Le « marguiller » (celui qui écrit, ici l’universitaire Jean-Michel Eloy) démarre sa harangue :

– Oh nan, proteste el’Présideint, il va nous plomber l’soirée !

– Ceux qui veulent pisser, z’ont qu’à y aller, c’est le moment...

– Tu n’as pas demandé la parole au Président de séance, lance le S.E.P, très à cheval sur le protocole. La serveuse se pointe, timide, pour les commandes : « Du poulet ! Du poulet ! Du poulet ! » hurle la tablée. Derrière, un groupe fuit le restaurant et le bordel. « Ouh ! Ouh ! Ouh ! Les déserteurs ! ». La patronne rapplique pour rétablir l’ordre, en vain. « Des bouteilles ! Des bouteilles ! Des bouteilles ! » La terrine de volaille arrive, et son ingestion rappelle un souvenir au Président : « Au Kent, je discutais avec le patron : ‘je vais à l’entraînement, je lui raconte – Ah bon, tu fais du sport, toi, demande le voisin de comptoir.

– Ouais, ouais, je pratique le lancer de pintades.’ Et là, j’ai senti que je l’avais ferré, c’était du gros. Il me restait à le ramener doucement sur la berge. » Il mime le moulinet de la canne à pêche.

– Ah bon, ça existe, ça, le lancer de pintade ?

– Ouais, y a deux catégories : le lancer par la tête et le lancer par les pattes. Mais toi, bâtis comme t’es, avec des bras comme les tiens, tu deviendras vite un champion !

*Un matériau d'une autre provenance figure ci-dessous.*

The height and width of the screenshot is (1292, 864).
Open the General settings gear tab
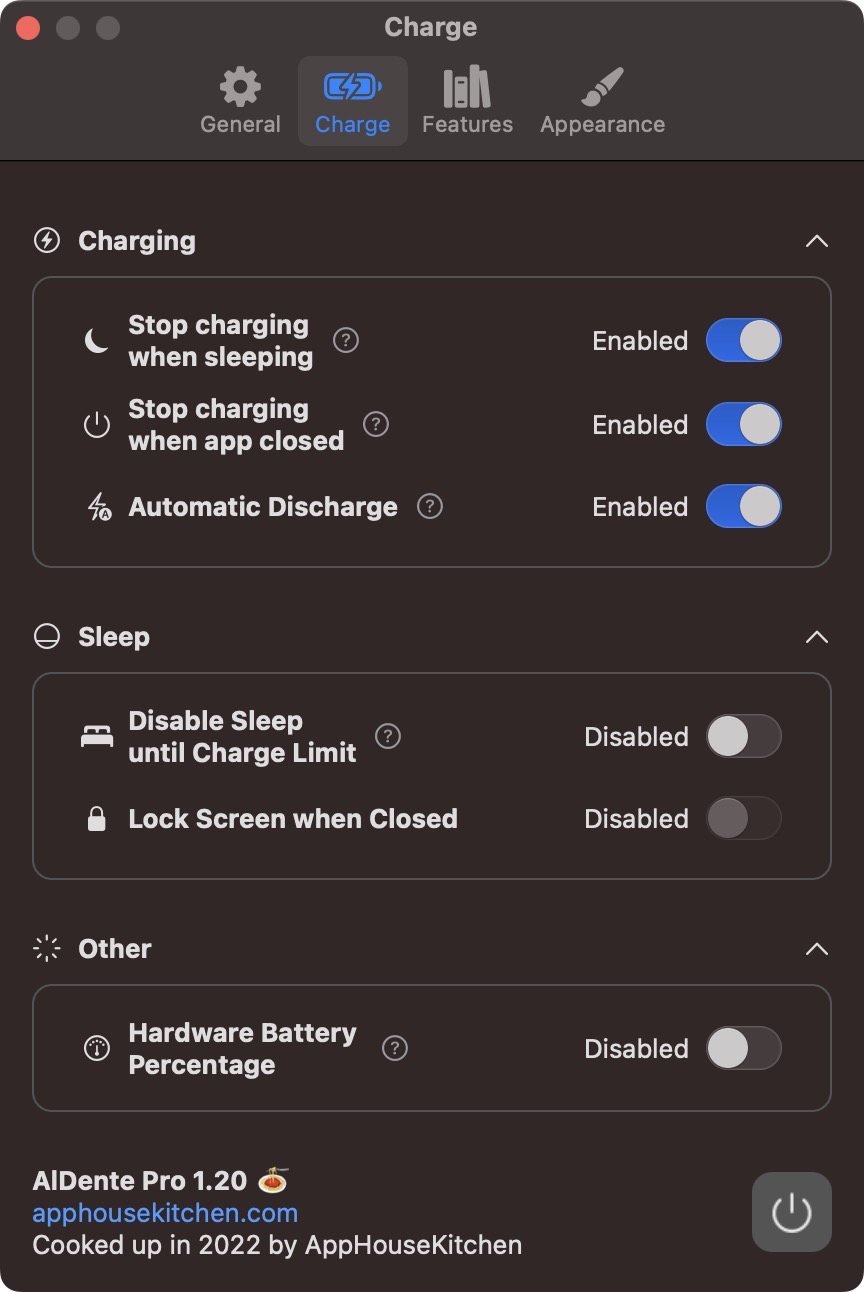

– Ah bon, et ça se pratique où ?

– Le mardi soir, en nocturne, à côté de Mégacité.

– Et il faut des crampons ?

– Ouais, mais pas des trop gros, juste des moulés.

La semaine suivante, je le vois qui rapplique avec son sac de sport :

– On y va ?

– Où ?

– Ben, au lancer de pintades ?

–Attends, tu vois que je cause ! Mais vas-y, je te rejoins, c’est le bus n°7.

Il y est allé, on m’a raconté. Il demandait aux gens de l’hippodrome où c’est le lancer de pintades. Un soir, le voilà qui débarque au bar. Un costaud balaise. J’ai pensé ’Ouh la la, il va me faire une tête, lui’. Pas du tout. Il s’approche de moi, il rigole : ‘Tu m’as bien eu, toi !’

Démocratie picarde

La rabote arrive en dessert et on passe au scrutin. Chacun vote avec des guoeques (noix) et des nozhètes (noisettes). Certains préfèrent avaler leur bulletin. D’autres sont venus avec leur réserve personnelle de noix : « L’année prochaine, faut peindre les vraies !

– Qu’on décide dès maintenant de la couleur ! »

Dans un climat de scandaleuse tricherie, de corruption, de trucage, les résultats proclamés n’entretiennent qu’un rapport lointain avec les suffrages exprimés. Les diverses factions se jettent les coques à travers le restaurant et se protègent avec leurs assiettes. Bref, vive la démocratie picarde !

(On voulait vous offrir des extraits drolatiques du discours présideintiel, vraiment bien torché, mais en véritable Lafleur, il nous a tout promis et rien envoyé.)

Le vrai palmarès

Puisque tout le scrutin était bidonné, Ch’Fakir a choisi de rétablir la justice, et de désigner les candidats vraiment victorieux (d’après nous).

–Ch’Lafleur éd Brin 2006 : Yves Daudigny, président du Département 02, a lancé dans son journal le concept I speak Aisne’glish. Plus de calendrier, mais calendar. Plus de janvier mais January. Cette campagne de pub ne s’adresse pourtant pas au Times ou au Guardian, pour attirer des touristes d’Outre-Manche, mais à Elle, au Nouvel Obs, au Point, à L’Equipe, et à ses concitoyens picards eux-mêmes. Comme si la seule manière d’entrer dans la modernité, et de se montrer convivial, était de renoncer à sa langue !

–Ch’Lafleur éd Chuque est décerné à Philippe Leleu de la Librairie du Labyrinthe et Marie-Madeleine Duquef dite Tchochotte, pour L’Amassoèr, dictionnaire français-picard illustré par l’exemple.